Collins and other geneticists hope other biobanks can help fill the gap. For example, the Wellcome Trust is now the main funder of the China Kadoorie Biobank, with data on 515,000 people from mainland China, belonging to 10 ethnic groups. In the United States, the All of Us biobank funded by the National Institutes of Health (NIH) aims to use community outreach to help enroll at least half of its 1 million participants from minority groups, and like the UKB, promises to make data freely available. The Human Heredity & Health in Africa initiative has 70,000 participants so far across the continent, with funding from NIH and the Wellcome Trust. "There are ways of fixing this up. But we've got a long ways to go," Birney says.
Meanwhile, the UKB's riches are growing. About half of the participants' primary care data, including clinical data and prescriptions, will become available next spring. The UKB has also done MRI scans of the brains, hearts, and abdomens of 25,000 participants, with plans to scan 100,000; researchers are examining and annotating the images.

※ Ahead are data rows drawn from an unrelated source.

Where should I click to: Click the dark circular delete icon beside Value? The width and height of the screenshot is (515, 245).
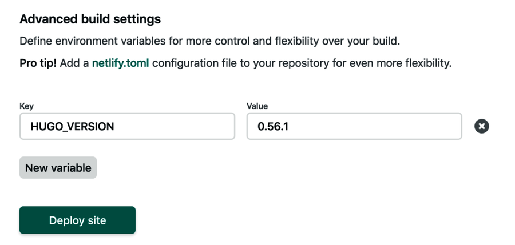482,126

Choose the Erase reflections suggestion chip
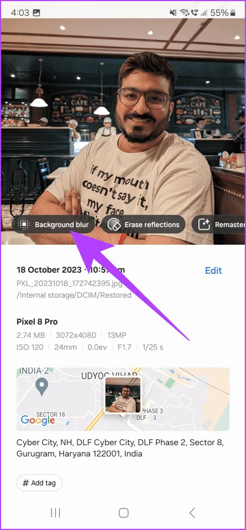pyautogui.click(x=143, y=225)
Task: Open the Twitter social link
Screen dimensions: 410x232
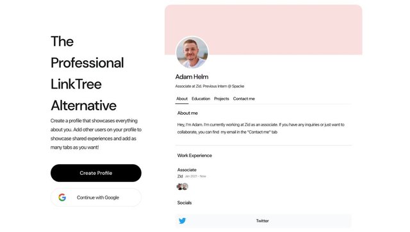Action: (263, 220)
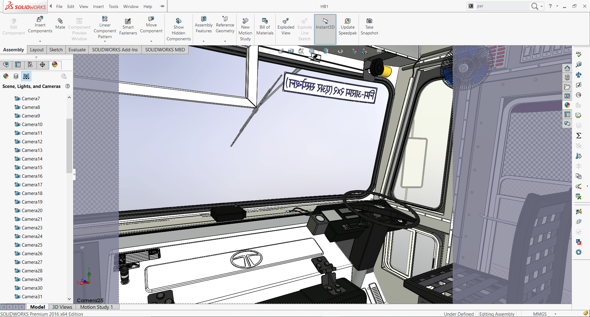Click the Mate tool icon
Image resolution: width=590 pixels, height=317 pixels.
tap(60, 21)
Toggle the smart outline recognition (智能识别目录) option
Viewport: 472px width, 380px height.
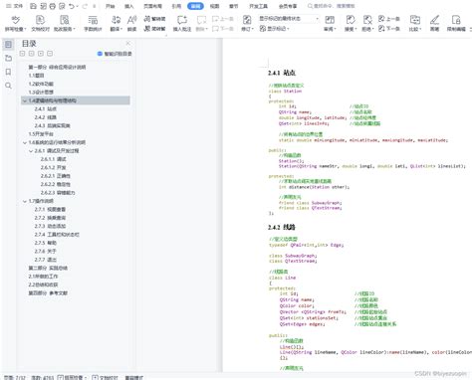[x=115, y=54]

Collins has been promoting the UKB's scientific treasure in Silicon Valley in California, where he hopes bioinformatics experts will dig in and come up with unexpected findings. The genetic data are ballooning, too: Several companies are now sequencing the exomes, or protein-coding regions, of all UKB participants, and the United Kingdom's public Sanger Institute is sequencing whole genomes from 50,000 volunteers. Unlike the genotyping data, which don't usually point to specific genes, the sequences will allow researchers who have found a genetic marker linked to a disease to quickly zero in on the causative gene and see the specific mutations at work.
Because of the $150 million cost of this sequencing work, the UKB had to compromise on open access: Companies have 9 to 12 months to use the exome data before they are made widely available. But Collins and his team, as well as geneticists around the world, are already gearing up for the wide release of the first batch of exome data on 50,000 participants. Again, they'll allow time for the download, then release a code. The starting gun in the next scientific race is set for March.